Três autoras brasileiras falam sobre seus livros, as dificuldades para as mulheres na literatura e no feminismo

Para escrever sobre mulheres, basta uma caneta e um papel. Ou um computador. Simples, não é? Então por que é tão difícil encontrar a história de mulheres importantes nas prateleiras de livrarias? Será que os resultados do Google escondem que grandes feitos foram feitos por mulheres? Mas que mulheres são essas? Se muitas daquelas que tiveram papel importante para a história foram invisibilizadas, assim como a importância do feminismo para a construção da sociedade que conhecemos hoje, algumas brasileiras estão lutando para quebrar essa realidade. É o caso de Jarid Arraes, Débora Thomé, Angélica Kalil e Mariamma Fonseca.
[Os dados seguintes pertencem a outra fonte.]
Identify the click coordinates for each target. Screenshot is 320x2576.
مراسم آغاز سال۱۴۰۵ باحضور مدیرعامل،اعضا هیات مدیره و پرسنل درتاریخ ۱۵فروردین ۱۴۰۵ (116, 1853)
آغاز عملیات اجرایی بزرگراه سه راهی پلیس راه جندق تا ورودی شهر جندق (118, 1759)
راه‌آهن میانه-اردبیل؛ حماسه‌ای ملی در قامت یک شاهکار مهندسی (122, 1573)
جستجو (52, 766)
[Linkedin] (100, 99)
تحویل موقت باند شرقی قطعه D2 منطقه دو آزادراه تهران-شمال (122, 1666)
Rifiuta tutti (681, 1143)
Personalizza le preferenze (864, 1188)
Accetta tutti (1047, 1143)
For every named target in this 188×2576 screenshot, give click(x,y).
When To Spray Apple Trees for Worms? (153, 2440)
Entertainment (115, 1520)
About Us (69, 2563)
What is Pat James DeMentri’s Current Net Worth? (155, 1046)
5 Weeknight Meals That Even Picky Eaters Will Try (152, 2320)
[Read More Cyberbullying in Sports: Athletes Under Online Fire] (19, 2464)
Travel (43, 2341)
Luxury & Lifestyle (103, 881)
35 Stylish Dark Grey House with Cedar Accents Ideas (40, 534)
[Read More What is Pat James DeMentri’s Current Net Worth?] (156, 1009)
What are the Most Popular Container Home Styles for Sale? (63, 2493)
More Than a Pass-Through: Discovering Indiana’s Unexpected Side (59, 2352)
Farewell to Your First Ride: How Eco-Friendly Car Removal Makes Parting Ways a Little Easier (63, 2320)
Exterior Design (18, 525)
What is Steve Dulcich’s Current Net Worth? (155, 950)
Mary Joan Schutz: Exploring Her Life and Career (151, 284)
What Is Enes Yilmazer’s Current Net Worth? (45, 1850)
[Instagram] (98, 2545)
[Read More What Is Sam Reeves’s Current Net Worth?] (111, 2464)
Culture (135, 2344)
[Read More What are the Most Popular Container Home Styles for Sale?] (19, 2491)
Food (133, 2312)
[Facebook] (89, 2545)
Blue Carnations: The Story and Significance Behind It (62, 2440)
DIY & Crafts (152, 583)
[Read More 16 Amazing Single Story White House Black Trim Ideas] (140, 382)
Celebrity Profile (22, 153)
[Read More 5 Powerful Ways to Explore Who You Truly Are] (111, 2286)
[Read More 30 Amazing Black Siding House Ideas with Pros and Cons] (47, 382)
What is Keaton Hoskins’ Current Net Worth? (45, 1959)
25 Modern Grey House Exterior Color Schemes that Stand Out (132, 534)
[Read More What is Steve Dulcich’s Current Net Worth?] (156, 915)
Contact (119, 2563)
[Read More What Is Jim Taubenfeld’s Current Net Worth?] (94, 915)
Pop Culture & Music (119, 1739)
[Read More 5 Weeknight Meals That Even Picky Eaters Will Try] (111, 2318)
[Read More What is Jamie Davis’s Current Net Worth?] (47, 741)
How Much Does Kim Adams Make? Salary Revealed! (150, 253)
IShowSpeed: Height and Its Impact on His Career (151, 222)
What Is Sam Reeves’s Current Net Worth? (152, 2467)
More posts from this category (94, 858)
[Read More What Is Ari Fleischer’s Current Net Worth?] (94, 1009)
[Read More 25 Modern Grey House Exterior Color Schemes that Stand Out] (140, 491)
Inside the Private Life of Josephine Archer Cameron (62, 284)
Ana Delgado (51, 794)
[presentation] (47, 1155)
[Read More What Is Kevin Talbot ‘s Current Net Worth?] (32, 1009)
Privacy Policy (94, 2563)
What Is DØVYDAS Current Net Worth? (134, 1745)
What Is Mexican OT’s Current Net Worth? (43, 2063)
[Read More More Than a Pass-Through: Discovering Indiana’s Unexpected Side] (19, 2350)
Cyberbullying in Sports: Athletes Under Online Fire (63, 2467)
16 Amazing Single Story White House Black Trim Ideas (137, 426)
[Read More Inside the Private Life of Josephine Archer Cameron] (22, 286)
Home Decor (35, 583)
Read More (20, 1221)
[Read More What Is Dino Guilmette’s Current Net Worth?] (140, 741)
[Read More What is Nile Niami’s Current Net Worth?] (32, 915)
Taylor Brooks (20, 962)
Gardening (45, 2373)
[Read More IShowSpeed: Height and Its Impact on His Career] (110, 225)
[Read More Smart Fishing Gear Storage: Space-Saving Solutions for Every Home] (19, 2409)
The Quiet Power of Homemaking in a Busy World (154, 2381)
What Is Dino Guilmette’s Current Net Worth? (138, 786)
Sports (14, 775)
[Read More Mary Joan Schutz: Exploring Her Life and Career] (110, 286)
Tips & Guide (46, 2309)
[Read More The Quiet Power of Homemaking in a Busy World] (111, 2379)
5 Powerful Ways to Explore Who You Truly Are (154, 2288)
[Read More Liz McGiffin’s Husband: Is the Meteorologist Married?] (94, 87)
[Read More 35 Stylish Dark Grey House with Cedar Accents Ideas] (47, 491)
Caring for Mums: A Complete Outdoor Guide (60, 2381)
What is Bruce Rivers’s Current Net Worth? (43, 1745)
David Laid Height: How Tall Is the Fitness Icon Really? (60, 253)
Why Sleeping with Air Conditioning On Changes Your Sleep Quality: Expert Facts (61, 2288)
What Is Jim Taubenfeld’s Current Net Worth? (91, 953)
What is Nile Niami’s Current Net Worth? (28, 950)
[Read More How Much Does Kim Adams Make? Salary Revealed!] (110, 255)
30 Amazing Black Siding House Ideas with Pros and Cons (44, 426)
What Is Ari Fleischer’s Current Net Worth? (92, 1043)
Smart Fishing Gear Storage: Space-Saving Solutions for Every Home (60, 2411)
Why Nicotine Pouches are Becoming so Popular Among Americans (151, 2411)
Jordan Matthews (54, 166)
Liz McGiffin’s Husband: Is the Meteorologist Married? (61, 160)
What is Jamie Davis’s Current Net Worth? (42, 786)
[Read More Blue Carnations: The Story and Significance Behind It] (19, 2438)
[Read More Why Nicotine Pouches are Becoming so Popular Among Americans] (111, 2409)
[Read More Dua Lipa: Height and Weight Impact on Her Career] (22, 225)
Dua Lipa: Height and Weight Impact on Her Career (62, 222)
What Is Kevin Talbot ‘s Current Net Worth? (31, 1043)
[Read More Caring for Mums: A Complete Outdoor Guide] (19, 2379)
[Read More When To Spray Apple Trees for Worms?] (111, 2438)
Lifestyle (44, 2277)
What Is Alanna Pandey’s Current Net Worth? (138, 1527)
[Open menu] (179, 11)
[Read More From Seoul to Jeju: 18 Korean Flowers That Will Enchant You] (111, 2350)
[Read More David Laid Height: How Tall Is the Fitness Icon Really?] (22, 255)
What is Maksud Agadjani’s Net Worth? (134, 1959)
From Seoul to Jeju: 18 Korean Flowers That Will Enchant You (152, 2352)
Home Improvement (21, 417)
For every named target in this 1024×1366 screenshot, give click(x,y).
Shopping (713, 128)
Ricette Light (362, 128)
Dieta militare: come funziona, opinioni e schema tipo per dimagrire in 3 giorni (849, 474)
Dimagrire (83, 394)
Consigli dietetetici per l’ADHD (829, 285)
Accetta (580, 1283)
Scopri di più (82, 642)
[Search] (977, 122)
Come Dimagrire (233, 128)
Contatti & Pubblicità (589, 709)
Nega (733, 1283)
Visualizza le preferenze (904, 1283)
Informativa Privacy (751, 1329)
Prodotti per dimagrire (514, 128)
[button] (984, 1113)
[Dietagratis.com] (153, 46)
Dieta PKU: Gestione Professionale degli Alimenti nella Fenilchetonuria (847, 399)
O que elas têm em comum são os livros que publicaram. Jarid retratou a vida de heroínas negras em cordéis e fez tanto sucesso que juntou 15 deles no Heroínas negras brasileiras em 15 cordéis, ilustrado por Gabriela Pires e lançado em junho deste ano. Já Débora optou por retratar mulheres brasileiras dos mais variados mundos com linguagem leve, dedicada ao público infantil. Seu livro, 50 brasileiras incríveis para conhecer antes de crescer, tem ilustrações coloridas e pequenas biografias, de Carolina Maria de Jesus e Dandara a Fernanda Montenegro.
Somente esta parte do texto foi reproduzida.